WordPress Hacks: Techmeme River of News Clone, Part 2

[Advanced users] To review, a river of news is a mashup of RSS feeds, arranged in (reverse) chronological order and presented on a web page. Normally, an RSS reader might suffice to monitor a blog niche, but my intent is to produce a Techmeme clone. A step in that direction is a Techmeme River clone, which is what this post is for. Either tool can be immensely useful if you want to keep on top of

Please review Part 1 of this mini-series, which goes over the basics of building a clone of Techmeme River. In that article, we produced an HTML badge that shows a block of headlines collated from multiple source feeds. The intent in this article is to present the headlines block in the content area of a blog instead of in the navigation column.

As with the previous article, I am not supplying 100% of the code, just the basics. This article, unlike the last, is intended for advanced WP users as a stepping stone for producing a Techmeme River clone that lives on its home page. If you’re serious about building your own version, I’m assuming you will likely pursue your own development, based on what I discuss here. (If you simply need such a tool, I’m available for consulting.)
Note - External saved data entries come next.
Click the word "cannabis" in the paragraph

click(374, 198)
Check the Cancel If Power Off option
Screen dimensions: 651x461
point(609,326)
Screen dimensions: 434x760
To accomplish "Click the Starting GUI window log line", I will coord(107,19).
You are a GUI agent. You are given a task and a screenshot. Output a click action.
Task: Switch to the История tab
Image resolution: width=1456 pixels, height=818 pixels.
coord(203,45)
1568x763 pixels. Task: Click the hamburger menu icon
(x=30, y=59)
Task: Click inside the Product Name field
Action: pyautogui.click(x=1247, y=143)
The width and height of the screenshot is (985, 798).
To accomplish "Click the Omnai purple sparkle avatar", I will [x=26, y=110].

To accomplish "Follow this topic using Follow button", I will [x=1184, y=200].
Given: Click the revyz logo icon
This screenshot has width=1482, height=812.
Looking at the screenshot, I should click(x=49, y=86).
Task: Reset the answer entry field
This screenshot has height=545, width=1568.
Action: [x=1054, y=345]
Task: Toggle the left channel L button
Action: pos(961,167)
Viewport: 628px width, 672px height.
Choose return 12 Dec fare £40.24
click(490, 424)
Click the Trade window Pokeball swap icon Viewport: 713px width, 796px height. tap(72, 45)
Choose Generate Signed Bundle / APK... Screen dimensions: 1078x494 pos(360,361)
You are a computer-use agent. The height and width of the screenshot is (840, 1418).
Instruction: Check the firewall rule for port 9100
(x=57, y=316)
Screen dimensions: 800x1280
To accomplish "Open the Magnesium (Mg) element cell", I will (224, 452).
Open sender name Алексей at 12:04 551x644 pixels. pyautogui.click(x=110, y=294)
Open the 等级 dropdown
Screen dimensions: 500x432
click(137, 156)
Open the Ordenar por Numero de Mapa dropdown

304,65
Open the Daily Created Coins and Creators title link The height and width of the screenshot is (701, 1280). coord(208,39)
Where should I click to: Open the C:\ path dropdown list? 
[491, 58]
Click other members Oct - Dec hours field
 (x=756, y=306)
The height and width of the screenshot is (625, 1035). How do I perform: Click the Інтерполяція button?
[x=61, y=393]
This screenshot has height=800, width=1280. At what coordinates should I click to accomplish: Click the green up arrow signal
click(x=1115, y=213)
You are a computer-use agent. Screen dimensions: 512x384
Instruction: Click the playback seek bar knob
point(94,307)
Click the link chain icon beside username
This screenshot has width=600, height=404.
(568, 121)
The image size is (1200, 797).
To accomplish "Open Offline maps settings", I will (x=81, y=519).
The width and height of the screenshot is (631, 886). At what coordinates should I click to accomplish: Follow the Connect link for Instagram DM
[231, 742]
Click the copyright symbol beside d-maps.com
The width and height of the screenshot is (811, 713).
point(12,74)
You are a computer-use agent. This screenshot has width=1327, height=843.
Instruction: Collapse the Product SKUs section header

I’ve built a tool, RideSpottr, for monitoring automotive niche blogs, and I’ll use it as an example below.

What You’ll Need

Here’s what you’ll need for this WordPress hack:

  1. Theme: You can use any WordPress theme you like, but I chose the Popurls clone theme package from Ericulous. It includes a modified version of the Simplr WP theme, as well as instructions for specific WP Plugins.
  2. Plugins: I only used the Exec-PHP plugin, which the Popurls clone theme also uses. The other plugins are not necessary. This plugin, when activated, allows your blog to execute WP/PHP code that is contained in a blog post.
  3. Feeds: Mashup your selection of feeds to create a superfeed. As previously mentioned, I prefer using Yahoo Pipes because of the ease with which I can manipulate RSS feeds. You can use whatever web service you prefer. Notes:
    • Be sure that the superfeed you use for monitoring a blog niche is
      actually in the RSS format and not the Atom or RDF feed formats.
    • Make sure that you sort the superfeed’s items reverse chronologically.
  4. Code block: The engine for your river of news is a block of PHP code that will only execute properly on a WordPress blog. The code block starts off identical to the code show in Thord Hendgren’s article Mashing Up Feeds Using Yahoo Pipes, which I referred to in the previous article. After that, I apply a serious of tweaks, which are only partially discussed below.
  5. WordPress: Of course, you’ll need an installation of WordPress to test this. You might be eager to use the brand spanking new WP 2.5, but I highly recommend that you DO NOT use anything in the WP 2.3.x or higher series, else you might run into technical difficulties. WP 2.3.x (or even slightly earlier) have significant database changes that normally wouldn’t introduced into an intermediate version. (That is, such changes should have been reserved for, say, 3.0.) So you could run into problems like I did.
  6. Blueprint CSS Grid Framework code: This is only necessary if you want to pretty up the river of news with some structured layout framework. It is not a Google product but can be downloaded from the Blueprint CSS pages at Google Code. Follow the install instructions discussed there. Do not use the “compressed” version, which typically gets placed in a subdirectory of the WP theme you’re using. I had trouble getting this to work. The default approach allows you to change themes if you like. (The default of Blueprint is 950 px wide pages. So your theme should support this, unless you feel like doing a lot of tweaking. That’s why I used Ericulous’ modified Simplr theme, as mentioned above.)

A Few Cautions

There are a couple of factors that you should be aware of before starting.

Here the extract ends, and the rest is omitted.